* START SUPPLIED INFORMATION *

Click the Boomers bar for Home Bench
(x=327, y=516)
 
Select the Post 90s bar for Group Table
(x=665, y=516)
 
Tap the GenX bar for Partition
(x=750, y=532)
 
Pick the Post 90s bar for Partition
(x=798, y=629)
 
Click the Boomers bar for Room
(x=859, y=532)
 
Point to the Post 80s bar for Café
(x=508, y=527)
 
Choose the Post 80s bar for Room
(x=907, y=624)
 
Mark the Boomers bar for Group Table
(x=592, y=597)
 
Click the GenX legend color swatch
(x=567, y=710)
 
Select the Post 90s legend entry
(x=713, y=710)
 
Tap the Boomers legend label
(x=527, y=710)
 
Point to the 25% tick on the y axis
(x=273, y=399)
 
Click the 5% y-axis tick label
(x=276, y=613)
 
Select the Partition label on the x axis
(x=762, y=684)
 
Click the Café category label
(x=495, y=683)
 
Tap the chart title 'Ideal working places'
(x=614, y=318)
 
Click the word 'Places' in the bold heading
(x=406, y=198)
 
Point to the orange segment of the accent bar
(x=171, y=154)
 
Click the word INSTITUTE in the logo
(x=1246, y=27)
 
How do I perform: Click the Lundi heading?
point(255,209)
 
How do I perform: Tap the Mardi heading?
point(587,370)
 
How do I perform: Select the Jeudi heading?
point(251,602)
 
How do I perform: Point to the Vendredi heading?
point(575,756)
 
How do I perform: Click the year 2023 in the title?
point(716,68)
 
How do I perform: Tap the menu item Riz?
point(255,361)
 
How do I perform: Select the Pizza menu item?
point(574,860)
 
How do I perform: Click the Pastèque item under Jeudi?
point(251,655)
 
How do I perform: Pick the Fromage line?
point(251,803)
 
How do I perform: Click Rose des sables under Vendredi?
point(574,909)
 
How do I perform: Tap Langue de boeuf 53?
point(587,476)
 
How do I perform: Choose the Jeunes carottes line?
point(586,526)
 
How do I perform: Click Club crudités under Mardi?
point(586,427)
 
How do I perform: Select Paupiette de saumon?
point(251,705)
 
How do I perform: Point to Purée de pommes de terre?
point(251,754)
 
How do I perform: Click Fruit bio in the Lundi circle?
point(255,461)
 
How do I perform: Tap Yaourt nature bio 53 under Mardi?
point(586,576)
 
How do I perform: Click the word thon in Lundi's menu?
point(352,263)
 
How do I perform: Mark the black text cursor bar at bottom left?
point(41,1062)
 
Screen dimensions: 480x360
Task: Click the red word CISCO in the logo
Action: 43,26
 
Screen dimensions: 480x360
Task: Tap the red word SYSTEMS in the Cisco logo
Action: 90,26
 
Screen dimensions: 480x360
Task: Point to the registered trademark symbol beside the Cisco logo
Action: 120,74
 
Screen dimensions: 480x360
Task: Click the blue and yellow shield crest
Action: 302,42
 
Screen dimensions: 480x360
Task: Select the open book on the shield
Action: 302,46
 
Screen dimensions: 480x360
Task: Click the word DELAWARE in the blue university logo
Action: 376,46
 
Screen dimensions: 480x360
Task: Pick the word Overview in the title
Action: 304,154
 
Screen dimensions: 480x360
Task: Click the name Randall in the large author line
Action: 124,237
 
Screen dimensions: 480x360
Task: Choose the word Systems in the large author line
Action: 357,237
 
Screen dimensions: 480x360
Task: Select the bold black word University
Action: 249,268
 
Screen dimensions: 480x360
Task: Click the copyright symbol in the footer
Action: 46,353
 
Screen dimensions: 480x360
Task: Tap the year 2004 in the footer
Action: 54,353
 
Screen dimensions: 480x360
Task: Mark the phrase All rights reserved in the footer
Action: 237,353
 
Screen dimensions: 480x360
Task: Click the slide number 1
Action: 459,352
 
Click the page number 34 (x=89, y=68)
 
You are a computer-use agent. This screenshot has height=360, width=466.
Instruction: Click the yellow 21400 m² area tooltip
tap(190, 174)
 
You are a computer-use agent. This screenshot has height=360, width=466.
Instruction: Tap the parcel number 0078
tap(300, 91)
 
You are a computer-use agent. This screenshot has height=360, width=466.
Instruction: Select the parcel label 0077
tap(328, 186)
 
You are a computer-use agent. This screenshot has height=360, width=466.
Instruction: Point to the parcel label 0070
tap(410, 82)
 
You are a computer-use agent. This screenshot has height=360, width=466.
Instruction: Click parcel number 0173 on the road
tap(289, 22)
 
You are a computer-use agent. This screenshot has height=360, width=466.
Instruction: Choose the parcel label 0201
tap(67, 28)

* END SUPPLIED INFORMATION *

*DIRECTION*
Can you reproduce all the records above with "Boomers" swapped for "Baby Boomers" everywhere it occurs, keeping every other character the same?

*OUTPUT OF THE TASK*
Click the Baby Boomers bar for Home Bench
(x=327, y=516)
 
Select the Post 90s bar for Group Table
(x=665, y=516)
 
Tap the GenX bar for Partition
(x=750, y=532)
 
Pick the Post 90s bar for Partition
(x=798, y=629)
 
Click the Baby Boomers bar for Room
(x=859, y=532)
 
Point to the Post 80s bar for Café
(x=508, y=527)
 
Choose the Post 80s bar for Room
(x=907, y=624)
 
Mark the Baby Boomers bar for Group Table
(x=592, y=597)
 
Click the GenX legend color swatch
(x=567, y=710)
 
Select the Post 90s legend entry
(x=713, y=710)
 
Tap the Baby Boomers legend label
(x=527, y=710)
 
Point to the 25% tick on the y axis
(x=273, y=399)
 
Click the 5% y-axis tick label
(x=276, y=613)
 
Select the Partition label on the x axis
(x=762, y=684)
 
Click the Café category label
(x=495, y=683)
 
Tap the chart title 'Ideal working places'
(x=614, y=318)
 
Click the word 'Places' in the bold heading
(x=406, y=198)
 
Point to the orange segment of the accent bar
(x=171, y=154)
 
Click the word INSTITUTE in the logo
(x=1246, y=27)
 
How do I perform: Click the Lundi heading?
point(255,209)
 
How do I perform: Tap the Mardi heading?
point(587,370)
 
How do I perform: Select the Jeudi heading?
point(251,602)
 
How do I perform: Point to the Vendredi heading?
point(575,756)
 
How do I perform: Click the year 2023 in the title?
point(716,68)
 
How do I perform: Tap the menu item Riz?
point(255,361)
 
How do I perform: Select the Pizza menu item?
point(574,860)
 
How do I perform: Click the Pastèque item under Jeudi?
point(251,655)
 
How do I perform: Pick the Fromage line?
point(251,803)
 
How do I perform: Click Rose des sables under Vendredi?
point(574,909)
 
How do I perform: Tap Langue de boeuf 53?
point(587,476)
 
How do I perform: Choose the Jeunes carottes line?
point(586,526)
 
How do I perform: Click Club crudités under Mardi?
point(586,427)
 
How do I perform: Select Paupiette de saumon?
point(251,705)
 
How do I perform: Point to Purée de pommes de terre?
point(251,754)
 
How do I perform: Click Fruit bio in the Lundi circle?
point(255,461)
 
How do I perform: Tap Yaourt nature bio 53 under Mardi?
point(586,576)
 
How do I perform: Click the word thon in Lundi's menu?
point(352,263)
 
How do I perform: Mark the black text cursor bar at bottom left?
point(41,1062)
 
Screen dimensions: 480x360
Task: Click the red word CISCO in the logo
Action: 43,26
 
Screen dimensions: 480x360
Task: Tap the red word SYSTEMS in the Cisco logo
Action: 90,26
 
Screen dimensions: 480x360
Task: Point to the registered trademark symbol beside the Cisco logo
Action: 120,74
 
Screen dimensions: 480x360
Task: Click the blue and yellow shield crest
Action: 302,42
 
Screen dimensions: 480x360
Task: Select the open book on the shield
Action: 302,46
 
Screen dimensions: 480x360
Task: Click the word DELAWARE in the blue university logo
Action: 376,46
 
Screen dimensions: 480x360
Task: Pick the word Overview in the title
Action: 304,154
 
Screen dimensions: 480x360
Task: Click the name Randall in the large author line
Action: 124,237
 
Screen dimensions: 480x360
Task: Choose the word Systems in the large author line
Action: 357,237
 
Screen dimensions: 480x360
Task: Select the bold black word University
Action: 249,268
 
Screen dimensions: 480x360
Task: Click the copyright symbol in the footer
Action: 46,353
 
Screen dimensions: 480x360
Task: Tap the year 2004 in the footer
Action: 54,353
 
Screen dimensions: 480x360
Task: Mark the phrase All rights reserved in the footer
Action: 237,353
 
Screen dimensions: 480x360
Task: Click the slide number 1
Action: 459,352
 
Click the page number 34 (x=89, y=68)
 
You are a computer-use agent. This screenshot has height=360, width=466.
Instruction: Click the yellow 21400 m² area tooltip
tap(190, 174)
 
You are a computer-use agent. This screenshot has height=360, width=466.
Instruction: Tap the parcel number 0078
tap(300, 91)
 
You are a computer-use agent. This screenshot has height=360, width=466.
Instruction: Select the parcel label 0077
tap(328, 186)
 
You are a computer-use agent. This screenshot has height=360, width=466.
Instruction: Point to the parcel label 0070
tap(410, 82)
 
You are a computer-use agent. This screenshot has height=360, width=466.
Instruction: Click parcel number 0173 on the road
tap(289, 22)
 
You are a computer-use agent. This screenshot has height=360, width=466.
Instruction: Choose the parcel label 0201
tap(67, 28)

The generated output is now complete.